Больше вопросов не было. Вера Федоровна Панова получила Сталинскую премию 2-й степени.
А Сталин всё продолжал выяснять, добавлять, корректировать:
— А Первомайского выдвинули? А может быть, Костылева за «Ивана Грозного» передвинуть на 2-ю степень? Я думаю, Якобсону за «Два лагеря» (так Сталин назвал пьесу А. Якобсона «Борьба без линии фронта») можно дать 1-ю премию. Грибачеву за «Колхоз „Большевик“ можно дать премию. Только образ парторга в поэме не развернут.
Александр Фадеев предложил включить цикл стихов Николая Тихонова «Грузинская весна» на 2-ю премию. Сталин (смеясь):
— Вот это удружил другу. Я предлагаю включить Тихонова на 1-ю степень.
Наряду с высокой требовательностью к художественным достоинствам произведений, Сталин иногда в этом вопросе проявлял непонятную терпимость и такую благосклонность к отдельным работам и писателям, которая не могла не вызывать удивления. В этой связи можно упомянуть о Ф. Панферове.

· · · · ·

● **ЗАДАНИЕ**
Определите, согласуется ли с отрывком о Сталинской премии каждое из утверждений: 1. Вера Федоровна Панова получила Сталинскую премию 2-й степени. 2. Александр Фадеев предложил включить цикл стихов Николая Тихонова «Грузинская весна» на 1-ю премию. 3. Сталин заметил, что в поэме Грибачева образ парторга не развернут. Для каждого утверждения ответьте «да» или «нет» и дословно приведите решающие слова отрывка. Приведённые далее строки никак не связаны с отрывком.

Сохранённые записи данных
· · · · ·

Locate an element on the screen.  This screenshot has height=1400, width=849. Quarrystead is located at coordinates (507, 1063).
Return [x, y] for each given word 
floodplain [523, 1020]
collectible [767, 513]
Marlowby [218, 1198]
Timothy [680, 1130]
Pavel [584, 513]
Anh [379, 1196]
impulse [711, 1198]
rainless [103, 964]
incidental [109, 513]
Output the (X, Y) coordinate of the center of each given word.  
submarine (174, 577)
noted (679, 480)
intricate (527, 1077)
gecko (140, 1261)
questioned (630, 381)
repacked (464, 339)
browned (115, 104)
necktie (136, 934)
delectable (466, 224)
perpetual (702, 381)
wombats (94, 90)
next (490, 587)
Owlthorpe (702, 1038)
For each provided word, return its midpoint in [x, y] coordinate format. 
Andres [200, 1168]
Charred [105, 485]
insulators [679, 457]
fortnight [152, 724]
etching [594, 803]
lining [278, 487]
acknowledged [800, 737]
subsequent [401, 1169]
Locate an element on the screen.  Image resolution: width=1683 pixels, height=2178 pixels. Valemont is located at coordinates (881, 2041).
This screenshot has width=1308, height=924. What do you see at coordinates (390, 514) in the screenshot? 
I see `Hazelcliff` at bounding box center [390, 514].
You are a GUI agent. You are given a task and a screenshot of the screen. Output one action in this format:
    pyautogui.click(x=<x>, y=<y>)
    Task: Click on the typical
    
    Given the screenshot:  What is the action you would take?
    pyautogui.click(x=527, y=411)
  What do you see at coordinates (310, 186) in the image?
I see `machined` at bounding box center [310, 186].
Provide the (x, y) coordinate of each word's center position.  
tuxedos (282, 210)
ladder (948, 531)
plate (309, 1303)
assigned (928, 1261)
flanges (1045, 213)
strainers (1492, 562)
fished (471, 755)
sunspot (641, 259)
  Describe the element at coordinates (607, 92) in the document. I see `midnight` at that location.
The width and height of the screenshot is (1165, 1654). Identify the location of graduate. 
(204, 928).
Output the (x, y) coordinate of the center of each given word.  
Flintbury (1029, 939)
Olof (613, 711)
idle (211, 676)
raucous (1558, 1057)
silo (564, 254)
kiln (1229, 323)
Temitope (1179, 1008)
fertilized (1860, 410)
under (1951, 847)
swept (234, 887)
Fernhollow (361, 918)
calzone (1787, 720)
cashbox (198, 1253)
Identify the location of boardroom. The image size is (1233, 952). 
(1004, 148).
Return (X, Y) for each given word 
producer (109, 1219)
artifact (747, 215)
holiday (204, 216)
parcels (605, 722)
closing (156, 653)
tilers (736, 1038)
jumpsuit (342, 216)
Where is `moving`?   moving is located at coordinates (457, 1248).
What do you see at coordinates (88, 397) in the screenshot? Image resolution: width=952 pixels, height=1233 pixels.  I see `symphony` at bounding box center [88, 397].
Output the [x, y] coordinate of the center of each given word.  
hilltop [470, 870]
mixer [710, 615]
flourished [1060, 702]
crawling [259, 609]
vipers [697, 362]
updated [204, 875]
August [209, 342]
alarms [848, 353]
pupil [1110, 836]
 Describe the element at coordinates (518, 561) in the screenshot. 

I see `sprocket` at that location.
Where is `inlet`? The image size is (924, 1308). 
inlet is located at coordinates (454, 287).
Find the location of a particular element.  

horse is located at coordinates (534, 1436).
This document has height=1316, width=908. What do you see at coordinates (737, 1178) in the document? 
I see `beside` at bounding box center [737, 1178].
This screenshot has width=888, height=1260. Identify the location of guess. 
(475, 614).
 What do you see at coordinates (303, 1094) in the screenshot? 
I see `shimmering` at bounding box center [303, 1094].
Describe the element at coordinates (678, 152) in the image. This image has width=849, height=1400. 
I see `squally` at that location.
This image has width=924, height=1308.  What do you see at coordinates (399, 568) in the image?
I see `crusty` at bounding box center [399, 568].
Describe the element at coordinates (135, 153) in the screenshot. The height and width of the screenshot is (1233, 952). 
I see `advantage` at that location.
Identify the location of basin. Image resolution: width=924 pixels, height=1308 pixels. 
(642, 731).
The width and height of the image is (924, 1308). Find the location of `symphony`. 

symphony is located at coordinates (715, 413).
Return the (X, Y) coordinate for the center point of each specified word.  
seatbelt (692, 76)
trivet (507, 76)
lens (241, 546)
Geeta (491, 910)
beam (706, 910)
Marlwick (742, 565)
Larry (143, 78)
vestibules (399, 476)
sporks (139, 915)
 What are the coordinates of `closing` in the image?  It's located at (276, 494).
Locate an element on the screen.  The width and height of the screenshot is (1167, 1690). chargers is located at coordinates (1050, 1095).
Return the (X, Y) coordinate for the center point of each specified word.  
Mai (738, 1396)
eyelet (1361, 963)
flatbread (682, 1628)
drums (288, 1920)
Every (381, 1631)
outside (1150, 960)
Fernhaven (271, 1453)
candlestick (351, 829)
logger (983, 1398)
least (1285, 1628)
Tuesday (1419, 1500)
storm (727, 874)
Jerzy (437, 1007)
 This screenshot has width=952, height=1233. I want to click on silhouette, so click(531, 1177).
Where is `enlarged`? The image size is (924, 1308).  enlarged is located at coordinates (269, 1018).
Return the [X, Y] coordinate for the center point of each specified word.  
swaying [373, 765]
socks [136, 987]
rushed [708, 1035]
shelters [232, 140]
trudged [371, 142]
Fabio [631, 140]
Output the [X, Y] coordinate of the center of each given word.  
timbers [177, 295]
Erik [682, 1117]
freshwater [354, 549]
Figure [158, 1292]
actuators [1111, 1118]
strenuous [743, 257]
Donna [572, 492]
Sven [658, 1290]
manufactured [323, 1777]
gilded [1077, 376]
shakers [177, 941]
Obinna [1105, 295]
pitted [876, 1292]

· · · · ·

● **РЕЗУЛЬТАТ ЗАДАНИЯ**
1. Да: «Вера Федоровна Панова получила Сталинскую премию 2-й степени».
2. Нет: «Александр Фадеев предложил включить цикл стихов Николая Тихонова «Грузинская весна» на 2-ю премию».
3. Да: «Только образ парторга в поэме не развернут».